If you believe Mr. Regling that demand is "spurred by" capital rules, I don't think it is a big stretch to conclude that some of the irrational exuberance witnessed in the mortgage lending market may have been the result of banks and other regulated investors "optimizing" their capital efficiency for regulatory purposes.

But mortgages aren't the only category with a risk-weighting hierarchy. Sovereign debt has one, too. And under current Basel rules, here are the risk weightings for sovereign debt by ratings level:

AAA to AA- 0%
A+ to A- 20%
BBB+ to BBB- 50%
BB+ to B- 100%
Under B- 150%

So when Mr. Regling noted yesterday that demand was growing for AAA-rated assets, "spurred by Basel III capital rules" I'd offer that what he was really saying is that investors want to buy his debt because they don't need to hold regulatory capital against it.

Or, to better align "cause" and "effect" in the eyes of the regulators, there is no need for capital because there is no risk.

In the case of the ESFS, I'd offer that that is not true at all. Back in September, I noted that when Moody's issued a AAA rating on EFSF debt, it noted that "the facility's grade could be endangered if any of the three AAA-rated countries [Germany, France, and The Netherlands] was to be downgraded or if they wavered in their support."

And then there is just the risk of ratings downgrades for sovereigns in general. Greece's sovereign debt, for example, went from A1 to Ba1 in seven months -- December 2009 to June 2010 -- resulting in a risk-weighting increase from 20% to 100%; while Ireland's debt fell from AA1 in July to Baa1 in December -- a risk-weighting move from 0% to 50%.

To me these are not insignificant ratings declines over very short periods of time, and with Moody's and S&P increasingly now focused on capital markets access as a ratings factor, the potential for steep ratings declines for other sovereign issuers is very high. And with banks and other regulated entities around the globe all using the same risk-weighting hierarchies, there is a significant chance that we could see a large number of financial institutions all rushing to raise capital at the same time to buttress their regulatory capital base should a major sovereign borrower be downgraded.

Nowhere do current or proposed sovereign debt risk weightings consider the systemic risk resulting from interconnectedness and cross-holdings.

Clearly policymakers in Europe are working hard to make sure that additional sovereign debt downgrades don't happen. But as has already been made clear, at this point in Europe it all comes down to "willingness" and whether the strong are willing to save the weak, and whether the weak are willing to be saved by the strong.

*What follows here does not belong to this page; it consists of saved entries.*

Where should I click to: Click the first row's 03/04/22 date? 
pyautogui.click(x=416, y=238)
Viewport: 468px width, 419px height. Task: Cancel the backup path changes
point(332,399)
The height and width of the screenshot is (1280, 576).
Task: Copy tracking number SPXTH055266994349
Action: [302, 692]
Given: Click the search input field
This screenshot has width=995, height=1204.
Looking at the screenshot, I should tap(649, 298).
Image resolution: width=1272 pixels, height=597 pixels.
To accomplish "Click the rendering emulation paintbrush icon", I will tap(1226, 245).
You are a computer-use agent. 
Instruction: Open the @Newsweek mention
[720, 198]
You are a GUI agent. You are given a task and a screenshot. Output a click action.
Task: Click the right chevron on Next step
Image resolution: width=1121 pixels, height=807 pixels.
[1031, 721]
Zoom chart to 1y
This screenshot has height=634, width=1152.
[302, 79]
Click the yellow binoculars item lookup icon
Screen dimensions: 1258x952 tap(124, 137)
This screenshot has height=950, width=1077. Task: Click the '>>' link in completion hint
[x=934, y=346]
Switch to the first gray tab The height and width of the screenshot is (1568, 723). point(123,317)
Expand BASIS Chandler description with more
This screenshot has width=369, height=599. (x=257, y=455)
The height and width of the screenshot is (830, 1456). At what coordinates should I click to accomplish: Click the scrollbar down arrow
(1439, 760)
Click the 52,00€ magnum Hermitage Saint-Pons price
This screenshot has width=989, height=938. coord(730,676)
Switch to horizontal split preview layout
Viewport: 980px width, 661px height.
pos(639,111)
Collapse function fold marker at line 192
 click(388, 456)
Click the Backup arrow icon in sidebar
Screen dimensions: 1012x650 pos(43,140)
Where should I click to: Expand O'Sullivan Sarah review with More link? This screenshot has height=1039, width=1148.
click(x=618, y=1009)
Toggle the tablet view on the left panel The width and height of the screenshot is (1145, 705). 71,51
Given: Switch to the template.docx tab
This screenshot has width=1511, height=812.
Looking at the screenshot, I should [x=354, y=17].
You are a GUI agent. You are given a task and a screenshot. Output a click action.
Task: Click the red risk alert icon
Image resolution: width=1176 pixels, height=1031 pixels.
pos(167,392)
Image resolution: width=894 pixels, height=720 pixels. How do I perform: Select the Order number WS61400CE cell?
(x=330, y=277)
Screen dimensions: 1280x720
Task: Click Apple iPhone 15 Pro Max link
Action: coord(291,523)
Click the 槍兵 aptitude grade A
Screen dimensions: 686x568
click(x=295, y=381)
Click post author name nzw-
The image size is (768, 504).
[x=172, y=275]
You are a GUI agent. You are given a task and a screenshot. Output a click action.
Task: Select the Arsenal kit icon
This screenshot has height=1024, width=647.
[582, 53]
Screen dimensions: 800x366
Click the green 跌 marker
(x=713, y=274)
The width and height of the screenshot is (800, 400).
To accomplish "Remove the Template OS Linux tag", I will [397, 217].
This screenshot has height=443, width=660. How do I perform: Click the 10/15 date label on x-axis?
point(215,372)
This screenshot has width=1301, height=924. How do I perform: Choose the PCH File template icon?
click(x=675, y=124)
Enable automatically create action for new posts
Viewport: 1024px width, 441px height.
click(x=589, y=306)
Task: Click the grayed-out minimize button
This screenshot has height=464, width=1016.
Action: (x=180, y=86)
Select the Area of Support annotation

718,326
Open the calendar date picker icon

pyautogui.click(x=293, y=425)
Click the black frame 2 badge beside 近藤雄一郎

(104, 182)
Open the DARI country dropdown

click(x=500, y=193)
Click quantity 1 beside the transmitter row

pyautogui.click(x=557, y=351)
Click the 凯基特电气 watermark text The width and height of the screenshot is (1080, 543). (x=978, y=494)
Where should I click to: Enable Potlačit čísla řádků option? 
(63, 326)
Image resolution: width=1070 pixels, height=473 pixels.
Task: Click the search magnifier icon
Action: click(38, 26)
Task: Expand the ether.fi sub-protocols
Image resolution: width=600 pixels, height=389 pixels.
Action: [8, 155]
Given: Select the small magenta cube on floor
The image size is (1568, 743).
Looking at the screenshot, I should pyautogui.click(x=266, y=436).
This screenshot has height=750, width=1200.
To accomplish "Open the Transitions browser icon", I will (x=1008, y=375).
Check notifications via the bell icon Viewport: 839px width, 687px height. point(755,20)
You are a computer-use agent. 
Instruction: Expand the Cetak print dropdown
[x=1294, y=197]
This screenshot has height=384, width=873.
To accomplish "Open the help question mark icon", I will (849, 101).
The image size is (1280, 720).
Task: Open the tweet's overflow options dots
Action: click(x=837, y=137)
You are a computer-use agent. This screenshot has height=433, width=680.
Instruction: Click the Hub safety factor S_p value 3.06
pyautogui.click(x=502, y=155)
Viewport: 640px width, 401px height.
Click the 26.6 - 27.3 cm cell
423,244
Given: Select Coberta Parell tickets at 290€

And nowhere do I see any of these risks factored into the Basel II or III sovereign debt risk-weighting requirements and by association into current bank capital levels.

As we discovered in our own banking crisis two and a half years ago, "riskless" assets are great, until everyone owns too much of them and then discovers they weren't so riskless after all.

Mr. Regling's comments from yesterday suggest that we are now well on our way to repeating history yet again.